Conclusions: Plan Ahead and Seek Expert Advice
Sponsors and CROs planning Phase 1, 2, 3, or 4 clinical trials or multi-patient expanded access protocols should keep in mind that review of HGT research by the FDA and the IRB are necessary but not sufficient. Requirements for IBC review should be included in project planning at the earliest possible stage while considering product handling, investigator qualifications, and site selection. Proper planning and coordination with gene transfer experts can ensure safe, compliant, and efficient site initiation and clinical trial startup and execution.

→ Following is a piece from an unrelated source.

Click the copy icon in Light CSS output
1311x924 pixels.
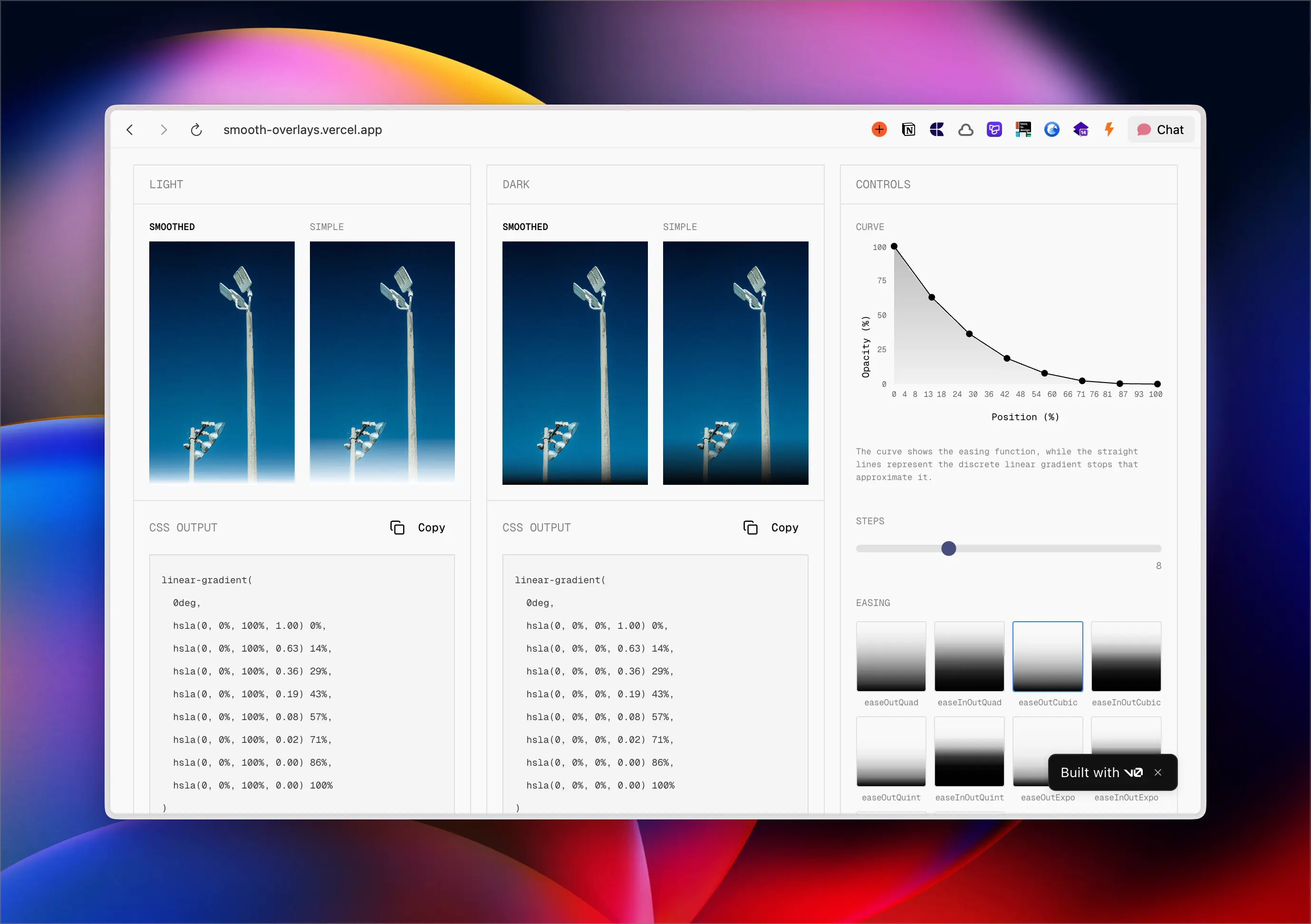click(x=397, y=527)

Consult WCG’s IBC experts for your HGT research.
 Section III-C-1. Experiments Involving the Deliberate Transfer of Recombinant or Synthetic Nucleic Acid Molecules, or DNA or RNA Derived from Recombinant or Synthetic Nucleic Acid Molecules, into One or More Human Research Participants
Human gene transfer is the deliberate transfer into human research participants of either:
- Recombinant nucleic acid molecules, or DNA or RNA derived from recombinant nucleic acid molecules, or
- Synthetic nucleic acid molecules, or DNA or RNA derived from synthetic nucleic acid molecules, that meet any one of the following criteria:
- Contain more than 100 nucleotides; or
- Possess biological properties that enable integration into the genome (e.g., cis elements involved in integration); or
- Have the potential to replicate in a cell; or
- Can be translated or transcribed.
Research cannot be initiated until Institutional Biosafety Committee and all other applicable institutional and regulatory authorization(s) and approvals have been obtained.
The deliberate transfer of recombinant or synthetic nucleic acids into one human research participant, conducted under an FDA regulated individual patient expanded access IND or protocol, including for emergency use, is not research subject to the NIH Guidelines and thus does not need to be submitted to an IBC for review and approval.